See you at the Posterior Line:
learning Bayesian modeling
using an online racing game

Activity created by Federica Zoe Ricci and Mine Dogucu to practice the Beta-Binomial model.
The activity is designed around the online racing game Racer.
In summer 2024 this work was presented presented at eCOTS and BAYSM. The slides are available here.

Abstract

‘Where do priors come from? Should there only be one correct prior? What can people do with Bayesian statistics in real life?’ These are common questions students have when introduced to Bayesian ideas, and providing satisfying answers can be challenging. We present an activity designed to make students practice the Bayesian sequential-learning framework in a realistic and fun setting, based on the Racer game (from Stat2labs.com). Acting like the analysts of a racing team, students are asked to help their manager decide which type of tires to use for an upcoming race, based both on prior knowledge from their team’s engineers and on data they collect in class by playing the racing game. Some teams discuss with the class: what prior distribution they chose, the data they collected and their posteriors. As some teams received different prior information, students reflect on the legitimacy of choosing different priors and on how they all used Bayesian statistics to quantify uncertainty in this problem. We discuss our experience with implementing this activity for a discussion (i.e., lab) session of an Introduction to Bayesian Data Analysis class with upper-level undergraduates at a research university and the students’ perception of this activity as reported in a survey.

Material

The folder activity-material in the GitHub repository federicazoe/bayes-games includes:

  • discussion-handout.qmd: template to fill out for each team, that guides through the activity, has questions and code. Each team made their own copy of this file, that they accessed via a link on the course’s website.

  • discussion-handout-team01.qmd: example of how discussion handout completed by one of the teams.

  • team-names.md: names of three team types, with a short bio of the person inspiring the name. Names and bios were used to label team-specific, physical envelopes with team names printed on them e.g. team-danica-1, team-danica-2, …, team-lewis-1, team-lewis-2, …, team-mario-1, team-mario-2, …

  • team-scenarios.md: Content of the letters with prior information and instructions. There were three letters, corresponding to the three team types. A copy of this information was printed for each team member and included in teams’ envelopes.

  • team-member-roles.md: Each team member was responsible for an essential component of the activity (e.g. facilitating team discussion, filling out discussion handout). Cards with role names and their descriptions were included in team envelopes’ and teams distributed them among their members, at random.
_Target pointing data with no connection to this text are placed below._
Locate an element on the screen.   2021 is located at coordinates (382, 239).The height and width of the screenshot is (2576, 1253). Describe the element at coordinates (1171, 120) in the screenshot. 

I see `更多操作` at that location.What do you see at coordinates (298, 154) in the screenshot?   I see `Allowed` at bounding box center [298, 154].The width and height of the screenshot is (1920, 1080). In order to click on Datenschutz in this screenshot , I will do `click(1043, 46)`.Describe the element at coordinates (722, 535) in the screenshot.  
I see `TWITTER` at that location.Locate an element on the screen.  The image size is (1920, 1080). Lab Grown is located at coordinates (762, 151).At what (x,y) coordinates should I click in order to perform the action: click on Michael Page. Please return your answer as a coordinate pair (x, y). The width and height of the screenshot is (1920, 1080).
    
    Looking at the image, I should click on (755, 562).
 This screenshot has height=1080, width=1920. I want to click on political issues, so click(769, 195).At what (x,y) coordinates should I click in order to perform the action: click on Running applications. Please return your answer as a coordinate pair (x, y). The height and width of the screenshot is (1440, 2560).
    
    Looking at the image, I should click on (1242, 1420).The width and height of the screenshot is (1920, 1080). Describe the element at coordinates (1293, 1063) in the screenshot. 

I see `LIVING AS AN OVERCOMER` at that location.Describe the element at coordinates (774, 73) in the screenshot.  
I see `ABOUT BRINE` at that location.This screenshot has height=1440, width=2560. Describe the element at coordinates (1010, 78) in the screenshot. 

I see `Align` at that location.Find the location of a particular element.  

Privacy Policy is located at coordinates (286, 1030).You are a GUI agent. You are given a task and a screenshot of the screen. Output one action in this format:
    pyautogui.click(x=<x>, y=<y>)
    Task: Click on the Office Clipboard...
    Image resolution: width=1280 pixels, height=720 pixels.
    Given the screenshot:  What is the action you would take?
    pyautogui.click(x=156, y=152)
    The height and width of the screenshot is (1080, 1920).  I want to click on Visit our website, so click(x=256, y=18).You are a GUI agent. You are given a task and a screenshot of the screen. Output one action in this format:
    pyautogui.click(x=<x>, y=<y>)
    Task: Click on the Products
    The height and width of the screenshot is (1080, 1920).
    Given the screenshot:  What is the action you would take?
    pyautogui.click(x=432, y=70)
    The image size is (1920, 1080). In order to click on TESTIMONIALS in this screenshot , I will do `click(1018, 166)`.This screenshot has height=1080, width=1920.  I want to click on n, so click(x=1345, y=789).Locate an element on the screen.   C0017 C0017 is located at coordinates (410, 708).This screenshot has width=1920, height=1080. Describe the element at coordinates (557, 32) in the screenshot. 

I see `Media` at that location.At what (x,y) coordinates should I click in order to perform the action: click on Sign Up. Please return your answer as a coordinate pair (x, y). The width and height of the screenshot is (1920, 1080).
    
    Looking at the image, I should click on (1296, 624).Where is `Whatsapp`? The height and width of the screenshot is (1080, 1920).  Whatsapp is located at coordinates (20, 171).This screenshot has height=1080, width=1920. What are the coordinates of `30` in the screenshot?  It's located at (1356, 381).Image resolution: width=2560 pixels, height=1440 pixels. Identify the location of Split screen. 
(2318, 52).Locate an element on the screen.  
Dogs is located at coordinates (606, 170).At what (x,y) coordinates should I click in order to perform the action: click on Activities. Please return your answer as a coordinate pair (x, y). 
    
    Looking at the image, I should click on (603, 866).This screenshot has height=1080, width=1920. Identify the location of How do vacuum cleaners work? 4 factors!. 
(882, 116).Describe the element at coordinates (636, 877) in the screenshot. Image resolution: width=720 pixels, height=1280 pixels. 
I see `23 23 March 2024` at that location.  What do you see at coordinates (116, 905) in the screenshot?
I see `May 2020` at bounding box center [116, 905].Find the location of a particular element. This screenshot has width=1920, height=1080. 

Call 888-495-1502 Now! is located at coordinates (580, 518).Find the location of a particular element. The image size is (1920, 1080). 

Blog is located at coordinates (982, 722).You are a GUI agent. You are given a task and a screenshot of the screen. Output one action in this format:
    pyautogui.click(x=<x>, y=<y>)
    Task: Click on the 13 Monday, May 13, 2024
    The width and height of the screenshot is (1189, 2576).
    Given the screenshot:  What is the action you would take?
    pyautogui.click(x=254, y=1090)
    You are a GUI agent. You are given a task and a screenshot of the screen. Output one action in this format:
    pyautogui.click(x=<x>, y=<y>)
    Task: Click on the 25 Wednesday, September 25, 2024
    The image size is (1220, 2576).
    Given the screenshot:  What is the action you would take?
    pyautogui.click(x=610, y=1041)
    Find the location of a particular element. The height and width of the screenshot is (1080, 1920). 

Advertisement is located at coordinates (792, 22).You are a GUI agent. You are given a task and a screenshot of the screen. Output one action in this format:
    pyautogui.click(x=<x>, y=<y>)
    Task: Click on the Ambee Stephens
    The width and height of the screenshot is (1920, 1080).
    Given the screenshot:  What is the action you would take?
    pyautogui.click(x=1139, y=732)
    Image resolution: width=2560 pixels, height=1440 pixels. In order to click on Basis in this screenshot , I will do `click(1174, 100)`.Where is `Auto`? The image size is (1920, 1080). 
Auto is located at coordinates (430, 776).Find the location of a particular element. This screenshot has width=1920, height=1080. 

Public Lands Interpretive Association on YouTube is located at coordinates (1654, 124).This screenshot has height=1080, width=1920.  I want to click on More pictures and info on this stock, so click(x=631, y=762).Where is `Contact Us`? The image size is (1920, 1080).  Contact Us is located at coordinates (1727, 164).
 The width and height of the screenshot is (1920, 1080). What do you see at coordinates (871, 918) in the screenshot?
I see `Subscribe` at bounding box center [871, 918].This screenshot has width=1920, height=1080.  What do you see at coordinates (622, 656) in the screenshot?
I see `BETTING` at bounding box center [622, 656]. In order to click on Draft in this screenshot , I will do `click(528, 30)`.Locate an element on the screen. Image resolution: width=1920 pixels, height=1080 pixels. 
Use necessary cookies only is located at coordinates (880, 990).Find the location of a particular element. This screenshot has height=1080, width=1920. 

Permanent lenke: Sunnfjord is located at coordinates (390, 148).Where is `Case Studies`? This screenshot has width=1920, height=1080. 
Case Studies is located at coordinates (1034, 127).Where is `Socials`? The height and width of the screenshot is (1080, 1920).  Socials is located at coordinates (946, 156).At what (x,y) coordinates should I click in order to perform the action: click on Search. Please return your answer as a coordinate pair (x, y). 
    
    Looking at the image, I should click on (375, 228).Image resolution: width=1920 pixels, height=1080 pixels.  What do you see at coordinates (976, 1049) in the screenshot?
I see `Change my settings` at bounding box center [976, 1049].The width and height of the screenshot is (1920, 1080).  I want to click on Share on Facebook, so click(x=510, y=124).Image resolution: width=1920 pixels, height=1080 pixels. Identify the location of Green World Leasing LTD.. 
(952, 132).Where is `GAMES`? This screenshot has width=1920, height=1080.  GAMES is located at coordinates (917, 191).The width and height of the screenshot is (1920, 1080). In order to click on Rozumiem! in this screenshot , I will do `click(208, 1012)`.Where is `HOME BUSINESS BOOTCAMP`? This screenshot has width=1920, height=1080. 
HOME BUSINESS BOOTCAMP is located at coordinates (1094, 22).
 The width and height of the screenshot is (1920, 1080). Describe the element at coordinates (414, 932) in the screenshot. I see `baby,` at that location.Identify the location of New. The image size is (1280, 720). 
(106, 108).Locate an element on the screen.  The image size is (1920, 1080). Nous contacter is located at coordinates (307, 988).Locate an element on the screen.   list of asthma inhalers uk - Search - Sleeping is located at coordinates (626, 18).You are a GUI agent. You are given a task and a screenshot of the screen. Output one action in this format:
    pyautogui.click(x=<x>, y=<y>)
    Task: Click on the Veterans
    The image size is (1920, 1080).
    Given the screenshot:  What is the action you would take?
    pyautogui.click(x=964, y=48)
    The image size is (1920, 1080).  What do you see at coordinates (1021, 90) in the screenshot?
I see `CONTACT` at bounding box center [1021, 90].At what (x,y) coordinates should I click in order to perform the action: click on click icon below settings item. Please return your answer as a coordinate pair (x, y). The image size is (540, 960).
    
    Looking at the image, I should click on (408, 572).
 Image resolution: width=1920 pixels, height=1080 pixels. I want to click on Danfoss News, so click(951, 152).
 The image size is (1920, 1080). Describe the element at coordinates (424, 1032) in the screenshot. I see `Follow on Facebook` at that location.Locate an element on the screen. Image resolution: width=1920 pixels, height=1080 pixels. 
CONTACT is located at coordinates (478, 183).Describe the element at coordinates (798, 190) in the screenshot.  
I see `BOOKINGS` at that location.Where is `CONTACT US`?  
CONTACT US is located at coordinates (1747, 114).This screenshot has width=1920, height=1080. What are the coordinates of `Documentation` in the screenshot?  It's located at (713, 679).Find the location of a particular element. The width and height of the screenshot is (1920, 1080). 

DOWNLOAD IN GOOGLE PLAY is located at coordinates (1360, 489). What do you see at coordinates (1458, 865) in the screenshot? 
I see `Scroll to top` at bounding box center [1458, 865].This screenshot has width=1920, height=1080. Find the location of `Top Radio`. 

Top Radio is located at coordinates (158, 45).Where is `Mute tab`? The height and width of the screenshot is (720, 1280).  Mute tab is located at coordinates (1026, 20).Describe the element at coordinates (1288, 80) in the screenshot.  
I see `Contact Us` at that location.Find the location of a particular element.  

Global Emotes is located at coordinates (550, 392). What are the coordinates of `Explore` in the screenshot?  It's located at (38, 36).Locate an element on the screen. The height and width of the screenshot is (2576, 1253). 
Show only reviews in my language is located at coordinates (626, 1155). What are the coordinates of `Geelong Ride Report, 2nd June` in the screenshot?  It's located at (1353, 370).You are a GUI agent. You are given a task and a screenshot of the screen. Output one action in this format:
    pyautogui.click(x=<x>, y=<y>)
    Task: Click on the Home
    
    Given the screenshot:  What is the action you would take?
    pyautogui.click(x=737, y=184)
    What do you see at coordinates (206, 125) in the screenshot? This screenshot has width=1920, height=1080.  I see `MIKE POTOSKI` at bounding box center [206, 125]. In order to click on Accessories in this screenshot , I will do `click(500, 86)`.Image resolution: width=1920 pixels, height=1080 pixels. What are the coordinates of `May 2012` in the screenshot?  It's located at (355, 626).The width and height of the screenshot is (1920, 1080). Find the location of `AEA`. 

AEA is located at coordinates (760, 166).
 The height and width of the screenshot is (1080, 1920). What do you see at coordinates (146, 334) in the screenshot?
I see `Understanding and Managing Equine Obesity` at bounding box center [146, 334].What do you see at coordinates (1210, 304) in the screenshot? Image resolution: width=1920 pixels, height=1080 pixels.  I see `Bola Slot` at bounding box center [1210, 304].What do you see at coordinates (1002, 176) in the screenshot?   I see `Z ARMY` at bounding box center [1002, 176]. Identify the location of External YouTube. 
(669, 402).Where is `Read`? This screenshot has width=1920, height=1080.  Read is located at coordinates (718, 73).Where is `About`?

  • discussion-slides.qmd: slides used in class to explain and guide the activity.

Video

External Resources

  • Other game-based activities for teaching statistics: Stat2labs

  • More online games for teaching statistics: Stat2games

References

  • Kuiper, S., & Sturdivant, R. X. (2015). Using online game-based simulations to strengthen students’ understanding of practical statistical issues in real-world data analysis. The American Statistician, 69(4), 354-361.

  • Lesser, L. M., Pearl, D. K., & Weber III, J. J. (2016). Assessing fun items’ effectiveness in increasing learning of college introductory statistics students: Results of a randomized experiment. Journal of Statistics Education, 24(2), 54-62.

  • Lesser, L. M., & Pearl, D. K. (2008). Functional fun in statistics teaching: Resources, research and recommendations. Journal of Statistics Education, 16(3).

  • Hoegh, A. (2020). Why Bayesian ideas should be introduced in the statistics curricula and how to do so. Journal of Statistics Education, 28(3), 222-228.

  • Hu, J., & Dogucu, M. (2022). Content and computing outline of two undergraduate Bayesian courses: Tools, examples, and recommendations. Stat, 11(1), e452.

Funding

HPI logo Federica Zoe Ricci was supported by a fellowship of the HPI Research Center in Machine Learning and Data Science at UCI .

Acknowledgements

We would like to thank Tyler George, Abhishek Chakraborty and Shonda Kuiper for their USCOTS 2023 workshop Improving students’ communication about data using online statistical games, that inspired this work.

Thanks to Catalina Medina and Zahra Mohslemi for their help with printing the material and preparing team envelopes prior to the discussion (lab) session where the activity was taught.

Photo of two smiling persons, working on the floor, surrounded by colored papers, envelopes, scissors and glue.
Catalina (left) and Federica (right) working to prepare team envelopes on January 24, 2024.